Make an exact copy of the lines starting at the top of the listing below and ending at the line that contains "Le vostre segnalazioni (278, 1987)", inclusive.

▸ **Provided data**
....
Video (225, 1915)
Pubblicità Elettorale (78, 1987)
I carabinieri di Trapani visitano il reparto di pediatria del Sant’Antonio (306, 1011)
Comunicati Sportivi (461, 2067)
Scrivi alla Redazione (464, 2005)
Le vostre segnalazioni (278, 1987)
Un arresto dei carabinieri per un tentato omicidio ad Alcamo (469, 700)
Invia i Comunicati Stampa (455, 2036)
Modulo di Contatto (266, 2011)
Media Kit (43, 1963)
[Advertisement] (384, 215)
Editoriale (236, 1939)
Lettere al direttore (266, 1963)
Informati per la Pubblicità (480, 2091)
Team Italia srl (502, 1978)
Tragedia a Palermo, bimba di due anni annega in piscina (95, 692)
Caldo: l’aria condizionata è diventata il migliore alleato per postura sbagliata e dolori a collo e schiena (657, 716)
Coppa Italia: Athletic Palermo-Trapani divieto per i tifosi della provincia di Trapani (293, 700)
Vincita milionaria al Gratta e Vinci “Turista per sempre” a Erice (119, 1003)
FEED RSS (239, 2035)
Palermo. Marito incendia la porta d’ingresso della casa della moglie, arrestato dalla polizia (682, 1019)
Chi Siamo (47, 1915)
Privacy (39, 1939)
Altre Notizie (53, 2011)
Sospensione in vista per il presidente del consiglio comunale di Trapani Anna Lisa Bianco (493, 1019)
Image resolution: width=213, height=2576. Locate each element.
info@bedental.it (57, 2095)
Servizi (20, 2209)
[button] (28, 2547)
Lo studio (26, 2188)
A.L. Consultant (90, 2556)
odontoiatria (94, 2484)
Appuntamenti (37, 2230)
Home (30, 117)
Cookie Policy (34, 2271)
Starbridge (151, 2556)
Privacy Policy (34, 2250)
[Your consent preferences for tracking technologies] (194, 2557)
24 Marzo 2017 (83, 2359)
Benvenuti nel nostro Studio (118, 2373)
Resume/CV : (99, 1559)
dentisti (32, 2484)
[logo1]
....
▸ **Response to this task**
Video (225, 1915)
Pubblicità Elettorale (78, 1987)
I carabinieri di Trapani visitano il reparto di pediatria del Sant’Antonio (306, 1011)
Comunicati Sportivi (461, 2067)
Scrivi alla Redazione (464, 2005)
Le vostre segnalazioni (278, 1987)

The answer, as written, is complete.